Bombay Hook National Wildlife Refuge

Location: Leipsic, Delaware

Webpage: National Wildlife Refuge

General Description: Getting its name from the corrupted Dutch “Boompjes Hoeck” meaning “little tree point”, Bombay Hook National Wildlife Refuge is 16,000 acres located on the east coast of Delaware Bay in Kent County, Delaware.  In 1682 a canal was dug between Delaware Bay and the town of Smyna, which became the Smyna River, a lighthouse was built in 1831 (later burned in 1970), and a hotel was built in 1848 making the island a popular resort area with regular steamboat access by 1870 to Philadelphia.   However, a severe storm in 1878 destroyed the hotel and breached the dunes protecting the inner marshes creating a tidal marsh that is the main feature today.  In 1937 the land was purchased to establish the Bombay Hook Migratory Waterfowl Refuge using duck stamp money and in 1938 the CCC cleared wooded swamps, built dikes to create Raymond and Shearness Pools, planted trees, built a headquarters building, marine railway, an observation tower, and houses for the manager and guardsman.  With a few minor additions, the Bombay Hook National Wildlife Refuge has 1100 acres in four freshwater ponds within which the water levels can be controlled to enhance the wildlife (especially migratory birds) habitat.  Visitors can travel a 12 mile wildlife drive that provides access to 5 walking trials, 3 observation towers for wildlife viewing.  Special hunts are also organized to teach young adults hunting strategies and safety.



1) The Visitor Center is a small building housing a few wildlife exhibits and restrooms.  You can also obtain a map of the driving tour and a brochure giving more information at various stops along the tour.


2) The driving tour circles around each of the freshwater ponds where you can see many waterfowl, especially during the migrations in the spring and fall.


3) There is a bald eagle nest on the refuge and we were treated to watching a bald eagle on the ground in the distance.

4) The main draw of the refuge are the short walks (none over a mile) and observation towers.  From the heights of the towers you can see over the entire freshwater pond and interpretive signs give you clues what to look for and how to identify the species.
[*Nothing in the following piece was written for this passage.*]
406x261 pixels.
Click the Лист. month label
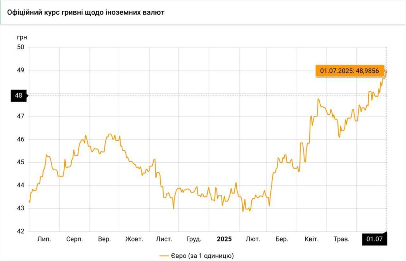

5) We saw a number of musckrat huts built out of grass dotting the freshwater and tidal pools.  We understood from the literature provided that they have an overpopulation of muskrats which I can believe based on the number of huts we saw.  Unfortunately, we did not see any muskrats.


6) On the property is also the Allee House built in 1753 by Abraham Allee, a Huguenot refugee from Artois, France.  It remains in nearly original condition, except you for the introduction of electricity and a AC window unit on the backside.  They give tours of the house on weekends during the summer.